Assignment
Only the lines below from the one containing "This screenshot has height=797, width=1512." through the one containing "the Sobre info" belong in the answer, set down exactly, with the pictures left out.

Material supplied
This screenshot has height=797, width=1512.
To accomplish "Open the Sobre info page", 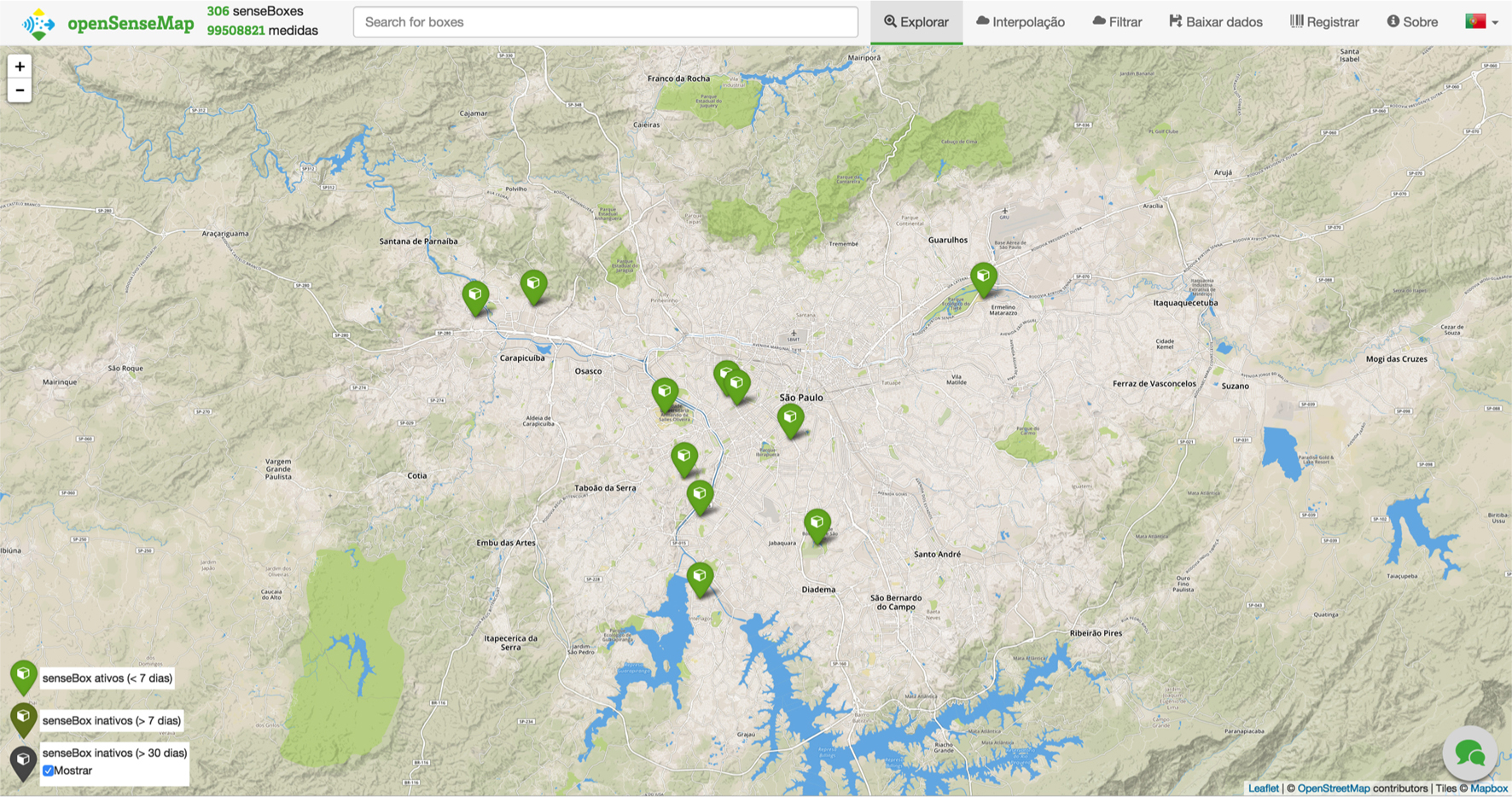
...
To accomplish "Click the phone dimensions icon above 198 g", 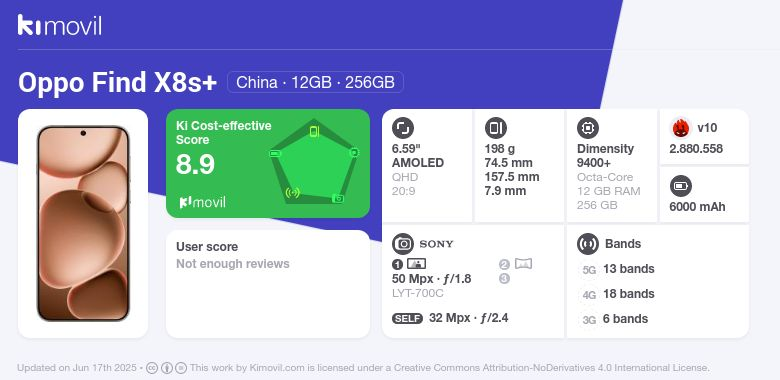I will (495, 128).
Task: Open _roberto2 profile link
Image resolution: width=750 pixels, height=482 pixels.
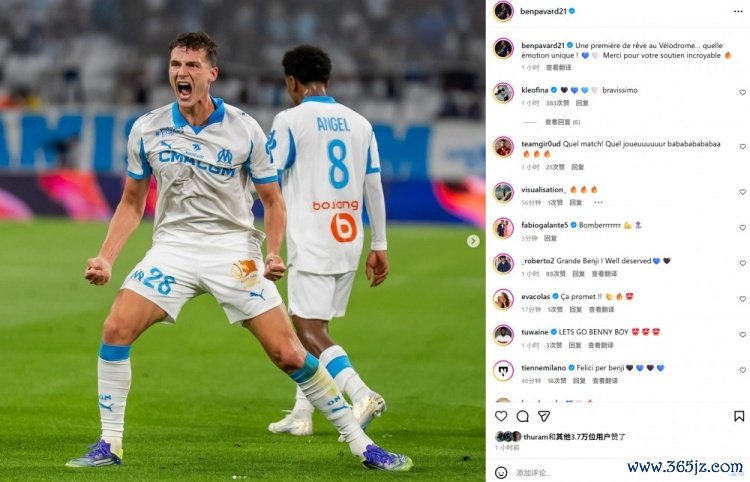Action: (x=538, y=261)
...
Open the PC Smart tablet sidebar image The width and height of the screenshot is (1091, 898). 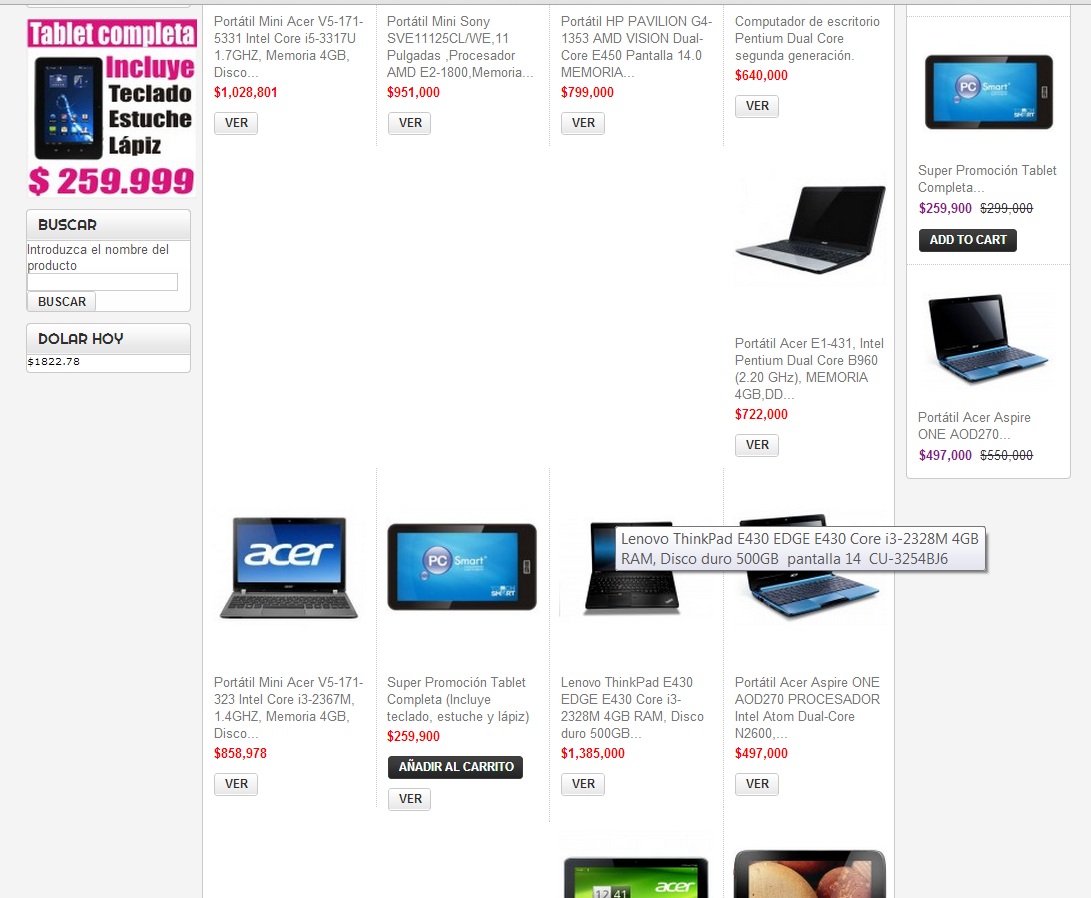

Task response
This screenshot has height=797, width=1512.
To accomplish "Open the Sobre info page", 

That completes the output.